What do you picture when you hear the word Michigan? Past industrial powerhouse of America? Car industry? Decaying Detroit? Rust belt? All of the above connotations are at least partially true, but they don’t really give the full picture of this very diverse state. There is another side of Michigan: vast forests, amazing coastline, countless lighthouses, sand dunes, cliffs, clean lakes, small charming towns and much, much more. That was the side of Michigan I was about to experience when I crossed its border driving north on the remote stretch of US Hwy 45.
This part of Michigan, physically separated from the rest of the state by the strait of Mackinac, is called the Upper Peninsula, Upper Michigan, or in short, the U.P. It is a land virtually surrounded by the waters of lakes Superior, Michigan and Huron and its only land border is with the remote northern part of Wisconsin. Containing quarter of the land area of Michigan but home to only 3 percent of its population, it is effectively a vast and sparsely populated wilderness.
My first destination was the Porcupine Mountains Wilderness State Park located on the coast of Lake Superior, right next to the Wisconsin border. However, before getting there I had to stop somewhere for the night and I chose the small town of Ontonagon. It was in fact much smaller than I expected, but it still took me a while driving around before I spotted a small, hand painted road sign pointing to the only motel in town. It was a tiny place, with no more than 10 rooms, squeezed in the middle of a residential neighbourhood and it was also the only motel during my trip without broadband. The following morning I had a proper American breakfast in a local place called Syl’s Caffe where the food was great and the ambience even better. The whole place felt like time had stopped sometime in the eighties and the average age of customers was probably approaching seventy. Apart from the waitress and another pair of lost tourists, I was by far the youngest person there, and I’m not a teenager any more. It was a bit of a surreal morning but I loved it.

▶ **Raw data**:
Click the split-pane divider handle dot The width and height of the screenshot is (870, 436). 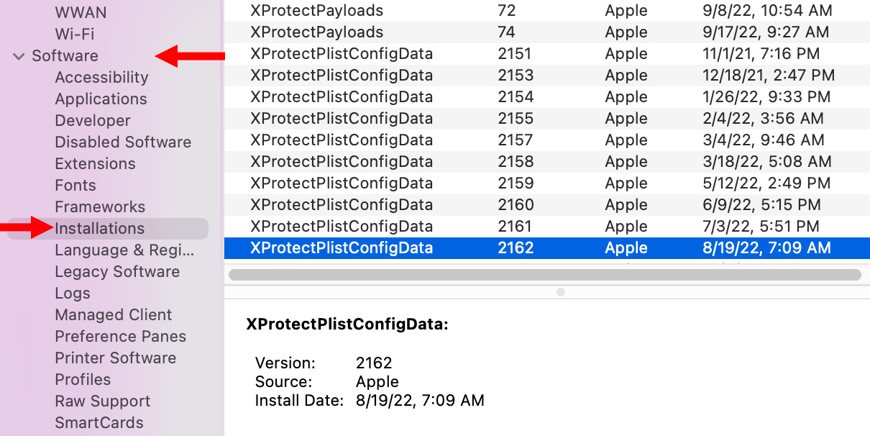[x=561, y=292]
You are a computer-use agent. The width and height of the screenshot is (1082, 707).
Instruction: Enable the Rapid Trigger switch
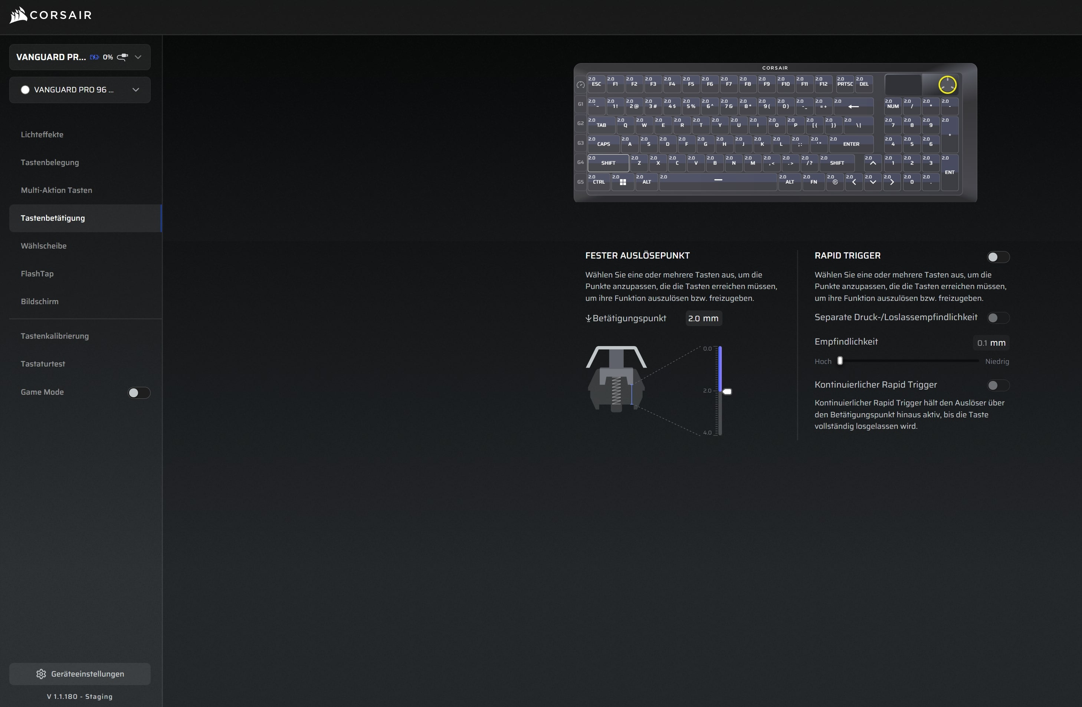pos(998,257)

▶ **Tasks to complete**:
1. Answer these questions from the Upper Michigan travel account.
(a) Which three lakes nearly surround the Upper Peninsula?
(b) With which state does the Upper Peninsula share its only land border?
(c) What set the motel in Ontonagon apart from every other motel on the trip?
2. According to the Upper Michigan travel account, why is the Upper Peninsula effectively a vast and sparsely populated wilderness? Answer in one to three sentences.

▶ **Task-by-task outputs**:
1.
(a) Lake Superior, Lake Michigan and Lake Huron.
(b) Wisconsin, specifically its remote northern part.
(c) It was the only motel on the trip without broadband.

2. The Upper Peninsula contains a quarter of Michigan's land area but is home to only 3 percent of the state's population.